Segalanya kini menjadi lebih baik.
Kota sudah aman kembali. Tidak ada penjahat gila berkeliaran lagi di jalan. Para pegawai bank kini bernapas lega. Mereka tidak lagi dibayang-bayangi rasa takut. Para polisi juga bisa mengendorkan saraf. Para penduduk kota kini menjalani aktivitas seperti sedia kala.
Kota ini bukan lagi kota wild west.
Seluruh kejahatan Jo Terry telah terkuak. Media massa membeberkannya dengan gencar. Rencana Jo untuk membangkitkan kembali Meteor Senja gagal total. Kini Jo justru meringkuk di balik jeruji besi. Surat kabar tak lagi dipenuhi berita tentang aksi perampokan Jo. Jo sudah pensiun. Sebagai gantinya media massa kini menyajikan sensasi baru.
“Ayo senyum,” seorang fotografer memberi aba-aba. Ia baru saja hendak memotret Bloody. Bloody sendiri sebenarnya ingin difoto dalam busana vokalis rock-dance. Kelihatan bahwa dirinya sedang terbawa eforia. Bloody tidak sadar bahwa ada yang masih menderita karena ulahnya.
Mobil Pak Budiman jadi aneh setelah dirusak oleh Bloody. Saat Budiman menyalakan mesin, yang menyala justru radio di mobil. Dan sintingnya lagi radio tersebut mengeluarkan suara mirip mesin mobil. Budiman akhirnya hanya pasrah. Mobilnya jadi mirip mobil-mobilan yang hanya bisa mengeluarkan suara.
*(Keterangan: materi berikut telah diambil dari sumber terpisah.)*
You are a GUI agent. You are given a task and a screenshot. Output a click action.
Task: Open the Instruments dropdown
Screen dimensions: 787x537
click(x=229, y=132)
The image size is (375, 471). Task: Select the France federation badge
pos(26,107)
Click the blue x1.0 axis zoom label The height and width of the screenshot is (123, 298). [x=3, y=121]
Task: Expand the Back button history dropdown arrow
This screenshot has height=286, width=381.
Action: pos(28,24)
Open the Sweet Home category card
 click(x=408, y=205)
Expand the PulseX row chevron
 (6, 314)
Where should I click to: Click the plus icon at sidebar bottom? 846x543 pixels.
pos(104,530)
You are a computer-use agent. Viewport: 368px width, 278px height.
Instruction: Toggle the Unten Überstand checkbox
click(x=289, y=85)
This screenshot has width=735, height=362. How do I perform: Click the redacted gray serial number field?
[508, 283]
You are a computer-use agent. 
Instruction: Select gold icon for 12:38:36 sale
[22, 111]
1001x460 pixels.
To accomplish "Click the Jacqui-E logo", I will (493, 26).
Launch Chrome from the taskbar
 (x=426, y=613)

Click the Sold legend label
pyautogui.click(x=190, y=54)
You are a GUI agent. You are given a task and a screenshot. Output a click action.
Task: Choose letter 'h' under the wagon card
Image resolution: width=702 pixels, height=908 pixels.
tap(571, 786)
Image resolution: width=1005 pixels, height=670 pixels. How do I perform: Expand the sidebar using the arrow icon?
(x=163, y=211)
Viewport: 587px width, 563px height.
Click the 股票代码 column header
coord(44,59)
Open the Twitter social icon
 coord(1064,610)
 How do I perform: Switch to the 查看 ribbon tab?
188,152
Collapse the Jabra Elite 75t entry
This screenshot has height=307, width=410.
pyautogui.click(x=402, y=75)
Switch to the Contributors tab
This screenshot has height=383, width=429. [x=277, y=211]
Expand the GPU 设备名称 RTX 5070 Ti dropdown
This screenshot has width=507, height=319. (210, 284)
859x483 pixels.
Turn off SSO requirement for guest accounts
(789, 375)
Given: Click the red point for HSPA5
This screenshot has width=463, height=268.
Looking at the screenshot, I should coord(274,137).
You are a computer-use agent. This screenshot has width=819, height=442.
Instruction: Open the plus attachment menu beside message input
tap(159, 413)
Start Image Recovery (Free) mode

Dan begitulah. Surat kabar kini menyajikan berita-berita eksklusif tentang anggota kursus Speeder-Man. Keempat anggotanya kini jadi selebritis. Semua yang menyangkut Speeder-Man kini dikulik abis oleh media.
“Maaf, maaf ...,” Lepto berlari menghindari kerumunan wartawan, “tanya saja manajer saya.”
“Tapi Bapak ‘kan tidak punya manajer,” para wartawan tidak mempan dikibuli Lepto.
Namun Lepto tidak mau tahu. Ia kabur dan bersembunyi di tong sampah. Bahkan saat para wartawan pergi, Lepto belum mau keluar. Lepto baru keluar setelah ada orang membuang muntahan ke tong tersebut.
Memang benar. Kadang jadi orang terkenal tidaklah enak. Tempat kursus Speeder-Man kini ramai didatangi orang. Mereka datang berduyun tidak kenal waktu. Bak ingin melihat ular berkepala 2 atau kambing berkaki 6. Bu Hilda antusias menanggapi dengan memajang para anggota Speeder-Man dan menaruh kotak sumbangan di dekatnya. Bahkan dijual juga merchandise Speeder-Man berupa kaos bergambar jip Moy yang terbakar di arena balap.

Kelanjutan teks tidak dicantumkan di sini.